Al “Capozza” il Casarano si impone per 2-1 al termine di una gara che si decide nel giro di pochi minuti del primo tempo. E pensare che nella prima mezz’ora era stato il Cosenza a costruire le occasioni migliori, prima con una punizione di Emmausso respinta da Bacchin e poi con una combinazione tra Beretta e Ciotti che però non riesce a concretizzare. Il match cambia improvvisamente al 31’, quando Cosimo Chiricò disegna una punizione perfetta dai 25 metri che si infila sotto l’incrocio dei pali portando in vantaggio i padroni di casa. Passano appena cinque minuti e lo stesso Chiricò si presenta sul dischetto dopo un fallo di mano in area: l’attaccante spiazza Pompei e firma la doppietta personale che indirizza la partita.

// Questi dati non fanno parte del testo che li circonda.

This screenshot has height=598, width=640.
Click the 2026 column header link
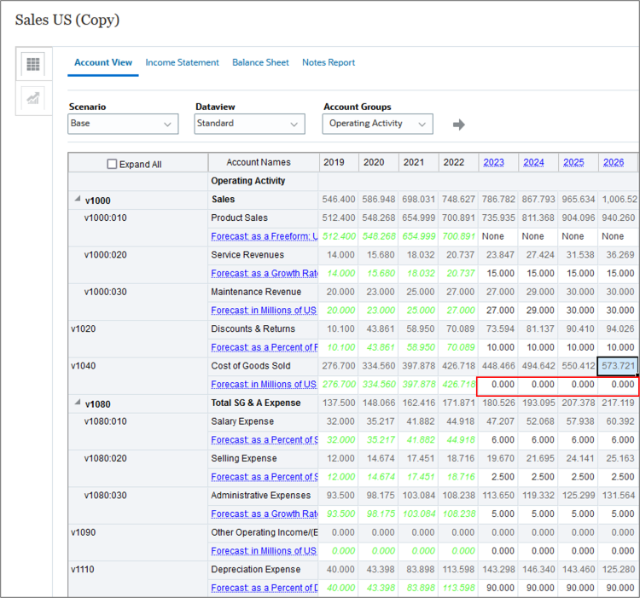click(613, 162)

Nella ripresa il Cosenza prova a riaprirla inserendo Baez e Cannavò e proprio quest’ultimo accorcia le distanze con un colpo di testa su calcio piazzato. I rossoblù spingono fino alla fine alla ricerca del pari e sfiorano il gol nel recupero con un destro dalla distanza di Langella che termina di poco a lato. Il forcing finale non basta però a evitare la sconfitta, con il Casarano che conquista tre punti pesanti e si presenta così con entusiasmo alla sfida contro il Catania, prossimo impegno dei rossazzurri.

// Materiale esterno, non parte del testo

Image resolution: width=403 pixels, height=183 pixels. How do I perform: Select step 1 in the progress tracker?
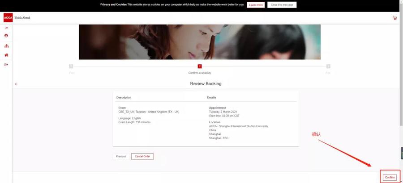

Negli altri incontri della giornata spicca il successo del Latina nello scontro diretto per la salvezza contro il Siracusa. Al “Francioni” i pontini si impongono 2-1 sfruttando soprattutto un primo tempo giocato con grande cinismo. A sbloccare la gara è Parodi, il più rapido a ribadire in rete sugli sviluppi di un calcio d’angolo. Poco dopo arriva anche il raddoppio con Parigi che trasforma un calcio di rigore dopo un intervento in uscita di Farroni. Il Siracusa reagisce solo nella ripresa, aumentando pressione e ritmo, ma riesce a riaprire il match soltanto all’88’ con Sbaffo, bravo a colpire di testa su assist di Valente. Nei minuti finali gli azzurri provano l’assalto, senza però riuscire a trovare la rete del pareggio.
Tre punti importanti anche per il Giugliano, che al “De Cristofaro” supera per 3-1 l’Atalanta U23 al termine di una partita intensa e ricca di occasioni. I gialloblù colpiscono con grande efficacia nel primo tempo grazie alla doppietta di Prado, bravo prima a sfruttare un’uscita incerta del portiere Vismara e poi a trovare il raddoppio con un tiro dal limite. L’Atalanta accorcia con Manzoni e nel corso della gara crea diverse opportunità, trovando però sulla propria strada un Greco in grande serata. Nel finale è Ogunseye, sugli sviluppi di un calcio d’angolo, a firmare il 3-1 definitivo che permette al Giugliano di allontanarsi dalla zona playout.
Spettacolo e gol, infine, nel confronto tra Potenza e Cavese che si chiude sul 2-2 al termine di una gara ricca di episodi. Gli ospiti passano in vantaggio con Fusco dopo pochi minuti, ma il Potenza trova il pareggio con una splendida conclusione dalla distanza di Petrungaro. Nella ripresa la Cavese torna avanti con Gudjohnsen su calcio di rigore, dopo un primo tentativo parato e poi fatto ribattere dall’arbitro. I lucani non si arrendono e ristabiliscono nuovamente l’equilibrio con Felippe dal dischetto. Nel finale entrambe le squadre sfiorano il colpo decisivo, ma il risultato non cambia più, lasciando in eredità un pareggio pirotecnico e ricco di emozioni.